Element and text location data
----------

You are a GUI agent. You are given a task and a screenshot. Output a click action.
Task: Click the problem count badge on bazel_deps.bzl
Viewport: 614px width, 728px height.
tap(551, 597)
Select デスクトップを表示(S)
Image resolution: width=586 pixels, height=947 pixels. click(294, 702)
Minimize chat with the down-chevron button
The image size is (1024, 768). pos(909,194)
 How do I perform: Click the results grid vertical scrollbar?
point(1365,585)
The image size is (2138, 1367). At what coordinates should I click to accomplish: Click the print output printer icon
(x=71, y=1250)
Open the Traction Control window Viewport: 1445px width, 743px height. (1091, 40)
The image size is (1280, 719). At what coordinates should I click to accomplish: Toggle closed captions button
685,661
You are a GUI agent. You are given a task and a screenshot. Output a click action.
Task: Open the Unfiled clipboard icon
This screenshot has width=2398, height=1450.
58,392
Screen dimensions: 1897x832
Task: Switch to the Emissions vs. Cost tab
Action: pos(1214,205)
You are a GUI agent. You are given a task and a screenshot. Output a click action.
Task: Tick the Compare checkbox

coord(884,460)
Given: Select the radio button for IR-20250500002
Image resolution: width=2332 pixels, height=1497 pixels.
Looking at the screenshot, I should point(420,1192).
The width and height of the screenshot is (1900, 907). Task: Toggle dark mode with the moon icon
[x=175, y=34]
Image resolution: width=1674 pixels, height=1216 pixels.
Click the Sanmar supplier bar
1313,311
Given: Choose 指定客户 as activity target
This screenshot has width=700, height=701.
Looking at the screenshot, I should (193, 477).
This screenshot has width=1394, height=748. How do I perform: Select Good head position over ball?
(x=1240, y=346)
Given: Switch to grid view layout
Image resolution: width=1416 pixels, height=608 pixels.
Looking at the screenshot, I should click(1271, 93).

----------

» Problem: Find each line in the material that contains the word "size". Copy those lines.

» Result of this task:
The image size is (1024, 768). pos(909,194)
The image size is (2138, 1367). At what coordinates should I click to accomplish: Click the print output printer icon
The image size is (1280, 719). At what coordinates should I click to accomplish: Toggle closed captions button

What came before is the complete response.